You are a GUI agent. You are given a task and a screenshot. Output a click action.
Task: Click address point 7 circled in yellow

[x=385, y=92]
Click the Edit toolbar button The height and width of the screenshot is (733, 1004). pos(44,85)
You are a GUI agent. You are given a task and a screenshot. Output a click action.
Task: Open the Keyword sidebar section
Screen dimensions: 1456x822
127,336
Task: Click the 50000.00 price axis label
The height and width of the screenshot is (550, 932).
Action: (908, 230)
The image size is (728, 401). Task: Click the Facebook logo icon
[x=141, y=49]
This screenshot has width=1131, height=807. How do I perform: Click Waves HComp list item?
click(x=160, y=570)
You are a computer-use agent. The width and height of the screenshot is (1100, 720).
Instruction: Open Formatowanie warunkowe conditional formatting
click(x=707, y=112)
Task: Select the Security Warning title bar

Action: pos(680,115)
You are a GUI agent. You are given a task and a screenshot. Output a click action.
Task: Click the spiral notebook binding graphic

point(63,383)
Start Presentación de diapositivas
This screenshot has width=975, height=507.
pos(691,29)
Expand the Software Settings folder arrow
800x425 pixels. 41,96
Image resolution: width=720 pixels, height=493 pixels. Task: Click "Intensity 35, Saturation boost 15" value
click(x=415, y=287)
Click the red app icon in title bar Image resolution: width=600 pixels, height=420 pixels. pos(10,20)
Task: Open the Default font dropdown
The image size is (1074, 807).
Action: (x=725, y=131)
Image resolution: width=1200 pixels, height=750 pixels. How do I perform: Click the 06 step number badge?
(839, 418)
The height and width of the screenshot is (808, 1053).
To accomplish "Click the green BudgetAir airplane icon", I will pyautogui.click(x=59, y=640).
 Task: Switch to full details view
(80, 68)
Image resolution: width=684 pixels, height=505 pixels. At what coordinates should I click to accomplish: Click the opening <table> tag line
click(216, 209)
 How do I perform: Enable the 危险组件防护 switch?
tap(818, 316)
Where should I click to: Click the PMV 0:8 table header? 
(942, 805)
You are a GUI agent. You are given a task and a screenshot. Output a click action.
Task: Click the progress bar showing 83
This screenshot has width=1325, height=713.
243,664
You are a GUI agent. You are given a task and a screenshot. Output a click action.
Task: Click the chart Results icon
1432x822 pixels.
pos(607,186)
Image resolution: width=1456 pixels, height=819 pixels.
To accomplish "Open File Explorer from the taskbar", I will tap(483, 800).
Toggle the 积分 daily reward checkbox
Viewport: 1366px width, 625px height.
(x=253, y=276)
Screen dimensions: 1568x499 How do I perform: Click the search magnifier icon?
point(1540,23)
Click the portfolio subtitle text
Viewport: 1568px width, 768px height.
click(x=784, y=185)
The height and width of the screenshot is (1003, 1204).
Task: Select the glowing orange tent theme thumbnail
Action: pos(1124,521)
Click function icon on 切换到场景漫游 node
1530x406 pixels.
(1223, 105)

++++++++

Objective ▸
Reproduce the material verbatim, starting at the line that contains "Image resolution: width=720" and continuing through the end of the material.

Solved exercise ▸
Image resolution: width=720 pixels, height=493 pixels. Task: Click "Intensity 35, Saturation boost 15" value
click(x=415, y=287)
Click the red app icon in title bar Image resolution: width=600 pixels, height=420 pixels. pos(10,20)
Task: Open the Default font dropdown
The image size is (1074, 807).
Action: (x=725, y=131)
Image resolution: width=1200 pixels, height=750 pixels. How do I perform: Click the 06 step number badge?
(839, 418)
The height and width of the screenshot is (808, 1053).
To accomplish "Click the green BudgetAir airplane icon", I will pyautogui.click(x=59, y=640).
 Task: Switch to full details view
(80, 68)
Image resolution: width=684 pixels, height=505 pixels. At what coordinates should I click to accomplish: Click the opening <table> tag line
click(216, 209)
 How do I perform: Enable the 危险组件防护 switch?
tap(818, 316)
Where should I click to: Click the PMV 0:8 table header? 
(942, 805)
You are a GUI agent. You are given a task and a screenshot. Output a click action.
Task: Click the progress bar showing 83
This screenshot has width=1325, height=713.
243,664
You are a GUI agent. You are given a task and a screenshot. Output a click action.
Task: Click the chart Results icon
1432x822 pixels.
pos(607,186)
Image resolution: width=1456 pixels, height=819 pixels.
To accomplish "Open File Explorer from the taskbar", I will tap(483, 800).
Toggle the 积分 daily reward checkbox
Viewport: 1366px width, 625px height.
(x=253, y=276)
Screen dimensions: 1568x499 How do I perform: Click the search magnifier icon?
point(1540,23)
Click the portfolio subtitle text
Viewport: 1568px width, 768px height.
click(x=784, y=185)
The height and width of the screenshot is (1003, 1204).
Task: Select the glowing orange tent theme thumbnail
Action: pos(1124,521)
Click function icon on 切换到场景漫游 node
1530x406 pixels.
(1223, 105)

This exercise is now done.